● **Aufgabe**:
Um wie viele Schiffe kümmert sich HMS laut dem Textauszug über die Verpflegung auf hoher See?

● **Ausgewählter Textauszug**:
--------

Gut verpflegt auf hoher See
HMS kümmert sich von Hamburg aus um die Verpflegung von zigtausend Seeleuten – gleichzeitig und in der ganzen Welt.
René Heim ist Geschäftsführer von HMS, einer Schwestergesellschaft von CHEFS CULINAR und kümmert sich mit seiner kleinen Mannschaft um fast 1000 Schiffe und das leibliche Wohl von rund 20 000 Seeleuten. Im Schnitt legt jede Stunde ein Schiff dieser Flotte irgendwo in der Welt an – und wird schon erwartet. Denn Liegezeiten sind teuer. Ein oder zwei Tage zum Löschen der Ladung, dann muss es schon wieder weiter. Vorher aber muss der Proviant an Bord. Aber nicht irgendeiner, sondern genau der, den der Kapitän beziehungsweise die Reederei vorgibt.

--------

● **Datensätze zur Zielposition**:
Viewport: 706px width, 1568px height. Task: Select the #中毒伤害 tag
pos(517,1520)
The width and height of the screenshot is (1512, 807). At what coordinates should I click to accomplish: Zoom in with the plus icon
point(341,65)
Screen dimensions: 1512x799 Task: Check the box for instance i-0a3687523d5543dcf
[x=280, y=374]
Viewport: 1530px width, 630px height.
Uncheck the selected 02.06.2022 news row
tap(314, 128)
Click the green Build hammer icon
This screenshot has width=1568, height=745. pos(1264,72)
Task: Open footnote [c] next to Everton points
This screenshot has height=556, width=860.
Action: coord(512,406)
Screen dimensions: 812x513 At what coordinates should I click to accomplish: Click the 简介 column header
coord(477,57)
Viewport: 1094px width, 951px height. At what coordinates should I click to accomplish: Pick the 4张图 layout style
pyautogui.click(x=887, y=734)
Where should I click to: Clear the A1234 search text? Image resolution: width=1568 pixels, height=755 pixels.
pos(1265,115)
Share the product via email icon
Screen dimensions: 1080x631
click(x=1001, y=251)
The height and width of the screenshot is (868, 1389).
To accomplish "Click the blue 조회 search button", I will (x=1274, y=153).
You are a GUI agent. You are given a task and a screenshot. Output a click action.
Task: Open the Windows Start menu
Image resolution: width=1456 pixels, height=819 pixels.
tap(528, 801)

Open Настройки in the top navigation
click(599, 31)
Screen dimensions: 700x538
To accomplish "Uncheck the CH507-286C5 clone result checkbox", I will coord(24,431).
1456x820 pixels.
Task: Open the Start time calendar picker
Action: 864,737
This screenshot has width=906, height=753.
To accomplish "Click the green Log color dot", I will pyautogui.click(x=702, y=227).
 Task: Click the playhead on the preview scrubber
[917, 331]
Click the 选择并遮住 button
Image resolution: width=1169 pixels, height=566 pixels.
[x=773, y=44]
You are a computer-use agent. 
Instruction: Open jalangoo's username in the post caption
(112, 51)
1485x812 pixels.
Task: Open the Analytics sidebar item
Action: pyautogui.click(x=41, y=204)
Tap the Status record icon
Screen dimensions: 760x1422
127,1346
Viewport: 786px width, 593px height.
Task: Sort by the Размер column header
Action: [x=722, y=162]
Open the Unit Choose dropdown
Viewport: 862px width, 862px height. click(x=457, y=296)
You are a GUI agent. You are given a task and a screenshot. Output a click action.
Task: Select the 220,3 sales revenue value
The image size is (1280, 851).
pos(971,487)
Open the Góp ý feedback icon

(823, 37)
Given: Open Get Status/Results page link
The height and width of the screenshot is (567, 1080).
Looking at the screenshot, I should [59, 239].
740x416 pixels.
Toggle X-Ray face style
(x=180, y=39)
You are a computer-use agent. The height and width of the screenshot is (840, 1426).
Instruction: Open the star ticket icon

--------

● **Richtige Antwort**:
Um fast 1000 Schiffe.